WHAT YOU HAVE TO DO> The answer should consist of each line below that contains the word "will".

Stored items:
== Segment start ==

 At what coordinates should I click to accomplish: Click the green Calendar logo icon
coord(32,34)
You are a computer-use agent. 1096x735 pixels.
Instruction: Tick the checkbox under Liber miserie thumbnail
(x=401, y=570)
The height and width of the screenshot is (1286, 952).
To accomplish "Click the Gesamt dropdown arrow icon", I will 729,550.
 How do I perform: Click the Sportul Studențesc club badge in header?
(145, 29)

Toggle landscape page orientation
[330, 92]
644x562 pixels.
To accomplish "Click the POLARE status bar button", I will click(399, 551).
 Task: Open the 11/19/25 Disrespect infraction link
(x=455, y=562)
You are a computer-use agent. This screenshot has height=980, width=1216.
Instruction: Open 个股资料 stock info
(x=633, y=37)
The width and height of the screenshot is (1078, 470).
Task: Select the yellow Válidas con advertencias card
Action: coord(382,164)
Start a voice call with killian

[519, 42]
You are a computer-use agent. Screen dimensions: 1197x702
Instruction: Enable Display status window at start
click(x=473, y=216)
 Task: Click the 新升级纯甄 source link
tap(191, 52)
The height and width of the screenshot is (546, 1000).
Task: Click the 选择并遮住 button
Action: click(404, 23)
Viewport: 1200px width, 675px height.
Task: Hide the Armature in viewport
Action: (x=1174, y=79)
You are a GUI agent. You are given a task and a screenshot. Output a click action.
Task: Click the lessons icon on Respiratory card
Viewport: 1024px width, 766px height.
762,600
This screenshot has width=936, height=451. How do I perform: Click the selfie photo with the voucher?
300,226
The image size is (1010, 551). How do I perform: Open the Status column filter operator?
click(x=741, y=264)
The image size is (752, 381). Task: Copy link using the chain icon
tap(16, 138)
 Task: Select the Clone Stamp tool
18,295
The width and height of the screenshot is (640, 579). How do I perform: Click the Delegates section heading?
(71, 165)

== Segment end ==

OUTPUT>
To accomplish "Click the Gesamt dropdown arrow icon", I will 729,550.
To accomplish "Click the POLARE status bar button", I will click(399, 551).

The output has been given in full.